Son émir, Abou Mousab al-Barnawi (2015-2019 puis depuis 2021) qui a été donné pour mort en mars 2021 serait toujours vivant et dirigerait la Choura (« Conseil », organe dirigeant du mouvement) de l’ISWAP. Il aurait développé des liens avec l’État islamique dans le Grand Sahara (EIGS).
Comme en Syrie et en Irak en 2014-2017, l’ISWAP a développé un proto-État dans les régions qu’il contrôle. Il est séparé en quatre gouvernorats, Lac Tchad, forêt de Sambisa, Timbuktu et Tumbuma, qui bénéficient de leur propre wali (gouverneur) et chef militaire. Ces derniers gèrent la vie des populations via leur « administration » qui, en particulier, lève l’impôt. Deux représentants de chaque gouvernorat siègent au sein de la Choura.

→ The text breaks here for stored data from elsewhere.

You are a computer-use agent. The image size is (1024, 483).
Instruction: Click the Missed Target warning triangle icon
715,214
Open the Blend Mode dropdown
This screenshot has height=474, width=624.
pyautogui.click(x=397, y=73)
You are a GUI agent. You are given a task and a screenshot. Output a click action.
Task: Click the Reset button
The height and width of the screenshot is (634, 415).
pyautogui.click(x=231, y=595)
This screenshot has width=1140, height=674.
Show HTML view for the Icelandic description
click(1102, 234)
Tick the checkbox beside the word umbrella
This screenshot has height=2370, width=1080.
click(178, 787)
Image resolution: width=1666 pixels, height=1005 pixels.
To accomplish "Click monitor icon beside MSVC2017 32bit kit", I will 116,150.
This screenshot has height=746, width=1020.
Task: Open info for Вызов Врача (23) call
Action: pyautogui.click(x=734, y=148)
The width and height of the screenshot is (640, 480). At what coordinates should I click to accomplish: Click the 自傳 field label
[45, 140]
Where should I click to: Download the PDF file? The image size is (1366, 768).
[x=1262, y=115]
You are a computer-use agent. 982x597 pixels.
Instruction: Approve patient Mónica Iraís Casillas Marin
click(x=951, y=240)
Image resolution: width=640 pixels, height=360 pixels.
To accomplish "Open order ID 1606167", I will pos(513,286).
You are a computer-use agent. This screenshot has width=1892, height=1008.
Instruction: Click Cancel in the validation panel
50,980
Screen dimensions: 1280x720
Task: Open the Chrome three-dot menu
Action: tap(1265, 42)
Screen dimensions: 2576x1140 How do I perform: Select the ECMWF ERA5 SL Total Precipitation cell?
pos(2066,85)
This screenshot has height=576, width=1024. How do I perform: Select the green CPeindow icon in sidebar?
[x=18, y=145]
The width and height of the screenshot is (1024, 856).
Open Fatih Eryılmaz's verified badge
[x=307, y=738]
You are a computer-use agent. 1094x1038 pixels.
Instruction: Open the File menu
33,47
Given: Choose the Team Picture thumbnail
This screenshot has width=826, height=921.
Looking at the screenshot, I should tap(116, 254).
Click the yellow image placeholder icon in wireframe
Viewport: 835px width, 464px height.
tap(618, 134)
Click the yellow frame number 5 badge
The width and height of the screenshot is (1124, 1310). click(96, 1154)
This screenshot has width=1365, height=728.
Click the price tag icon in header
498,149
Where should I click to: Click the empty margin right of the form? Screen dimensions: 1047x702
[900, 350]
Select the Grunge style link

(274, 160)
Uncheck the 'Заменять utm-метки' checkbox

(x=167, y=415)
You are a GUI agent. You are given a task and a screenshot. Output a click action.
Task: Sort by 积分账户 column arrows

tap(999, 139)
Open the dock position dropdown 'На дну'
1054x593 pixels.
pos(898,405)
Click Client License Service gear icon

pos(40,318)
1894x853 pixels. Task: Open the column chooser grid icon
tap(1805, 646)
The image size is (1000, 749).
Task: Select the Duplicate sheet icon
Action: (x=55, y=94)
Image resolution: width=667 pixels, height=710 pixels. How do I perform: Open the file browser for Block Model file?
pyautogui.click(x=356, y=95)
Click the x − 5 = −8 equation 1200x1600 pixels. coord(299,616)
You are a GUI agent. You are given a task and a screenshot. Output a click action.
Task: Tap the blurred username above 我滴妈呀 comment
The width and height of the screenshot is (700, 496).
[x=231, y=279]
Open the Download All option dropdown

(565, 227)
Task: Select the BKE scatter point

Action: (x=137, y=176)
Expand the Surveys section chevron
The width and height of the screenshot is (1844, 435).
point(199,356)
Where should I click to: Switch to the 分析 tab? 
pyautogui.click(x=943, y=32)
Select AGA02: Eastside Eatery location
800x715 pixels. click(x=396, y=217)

En 2020, le Département de la Défense américain estimait ne nombre de combattants entre 3.500 et 5.000. D’autre observateurs estiment ce chiffre plus élevé (jusqu’à 18.000).
A la fin 2022, plusieurs groupes de l’ISWAP ont prêté allégeance au nouveau « calife » de l’État islamique, Abou Al-Hussein al-Husseini al Qourachi qui a officiellement succédé le 30 novembre 2022 à Abou al Hassan al Hachimi al Qourachi tué le 15 octobre 2022 à Deraa en Syrie.
Le problème est que l’ISWAP n’est pas le seul mouvements salafiste-jihadiste actif au Nigéria. Il faut aussi compter avec Ansaru qui est inféodé à Al-Qaida « canal historique ».